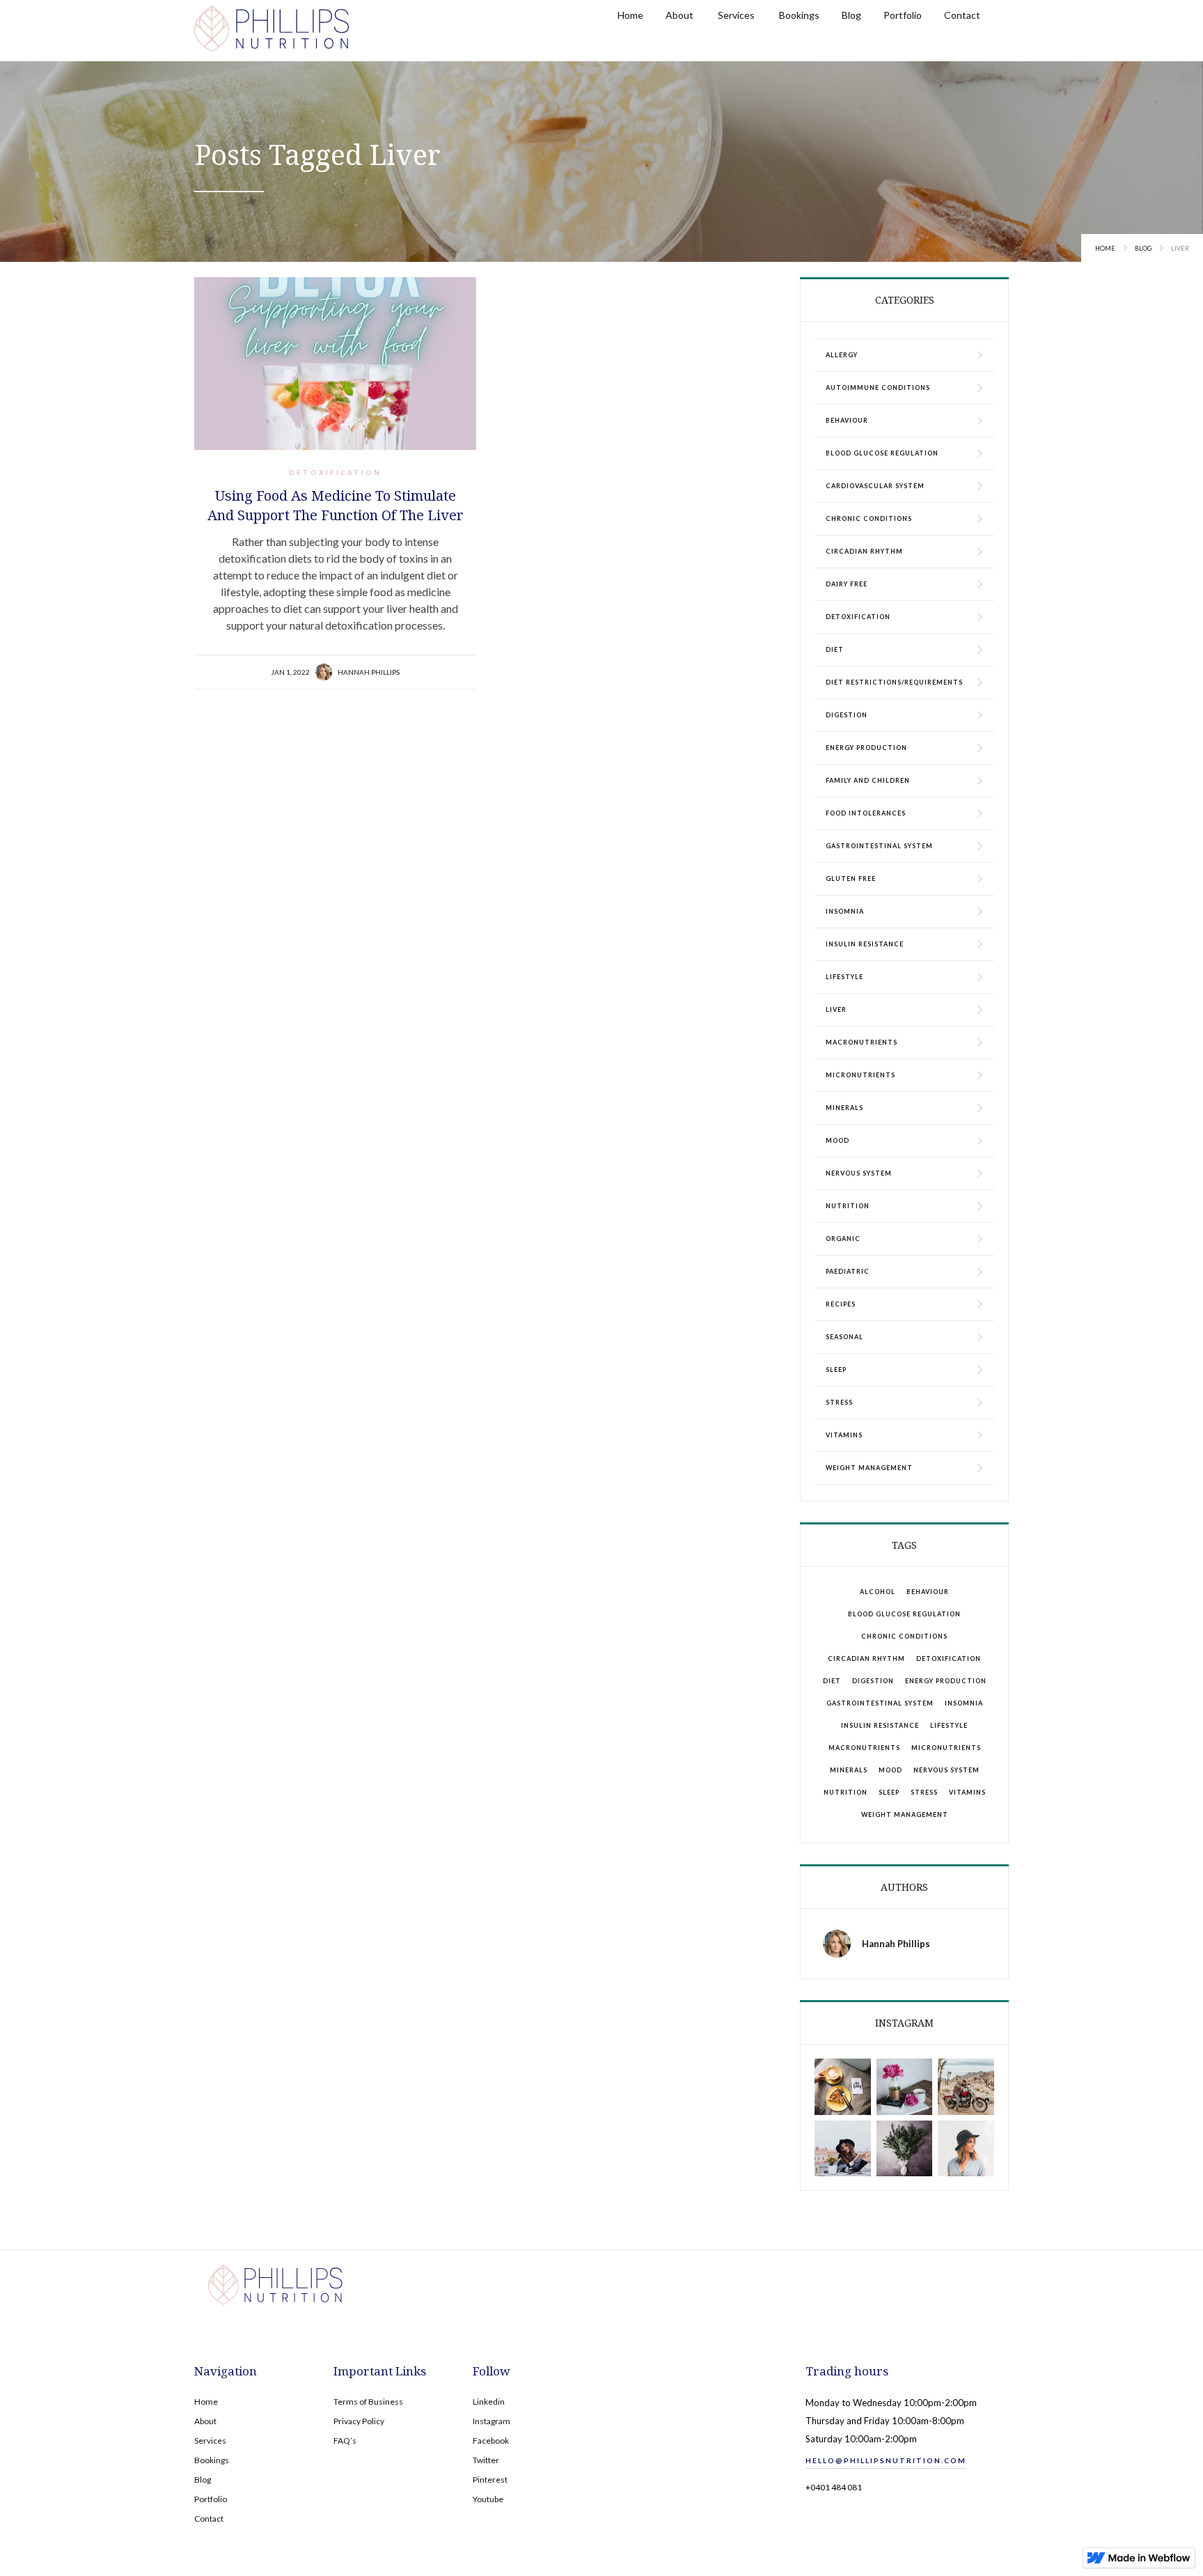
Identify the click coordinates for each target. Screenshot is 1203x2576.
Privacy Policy (358, 2421)
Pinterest (490, 2479)
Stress (924, 1792)
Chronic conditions (904, 1636)
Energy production (945, 1681)
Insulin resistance (880, 1725)
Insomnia (964, 1703)
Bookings (211, 2460)
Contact (208, 2518)
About (205, 2421)
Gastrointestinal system (880, 1703)
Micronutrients (946, 1747)
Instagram (491, 2421)
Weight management (904, 1814)
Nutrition (845, 1792)
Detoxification (335, 472)
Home (1105, 248)
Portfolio (210, 2499)
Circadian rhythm (866, 1658)
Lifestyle (949, 1725)
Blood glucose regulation (904, 1614)
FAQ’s (344, 2440)
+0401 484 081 (833, 2487)
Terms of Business (368, 2401)
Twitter (486, 2460)
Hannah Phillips (369, 672)
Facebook (491, 2440)
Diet (832, 1681)
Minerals (848, 1770)
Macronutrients (864, 1747)
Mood (890, 1770)
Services (210, 2440)
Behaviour (927, 1591)
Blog (1143, 248)
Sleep (889, 1792)
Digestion (873, 1681)
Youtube (488, 2499)
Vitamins (967, 1792)
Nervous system (946, 1770)
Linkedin (489, 2401)
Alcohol (877, 1591)
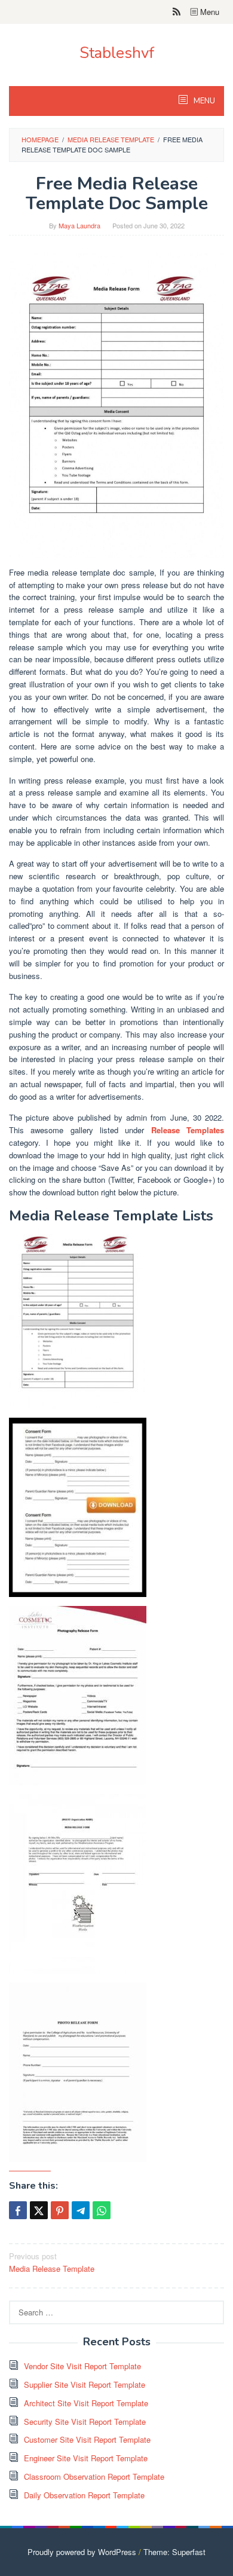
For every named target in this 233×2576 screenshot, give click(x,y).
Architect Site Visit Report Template (86, 2403)
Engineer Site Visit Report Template (86, 2458)
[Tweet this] (39, 2210)
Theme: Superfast (174, 2551)
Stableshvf (116, 52)
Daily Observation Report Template (84, 2495)
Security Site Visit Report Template (85, 2421)
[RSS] (176, 12)
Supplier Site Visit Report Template (84, 2384)
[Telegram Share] (81, 2210)
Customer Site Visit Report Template (87, 2439)
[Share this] (18, 2210)
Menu (208, 11)
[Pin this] (60, 2210)
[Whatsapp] (102, 2210)
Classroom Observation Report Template (94, 2476)
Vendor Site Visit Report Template (82, 2366)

*What you will do:* Only the lines from the one holding "Supplier Site Visit" through the end of the listing should appear in the response, each restated exactly.

*Final answer:*
Supplier Site Visit Report Template (84, 2384)
[Telegram Share] (81, 2210)
Customer Site Visit Report Template (87, 2439)
[Share this] (18, 2210)
Menu (208, 11)
[Pin this] (60, 2210)
[Whatsapp] (102, 2210)
Classroom Observation Report Template (94, 2476)
Vendor Site Visit Report Template (82, 2366)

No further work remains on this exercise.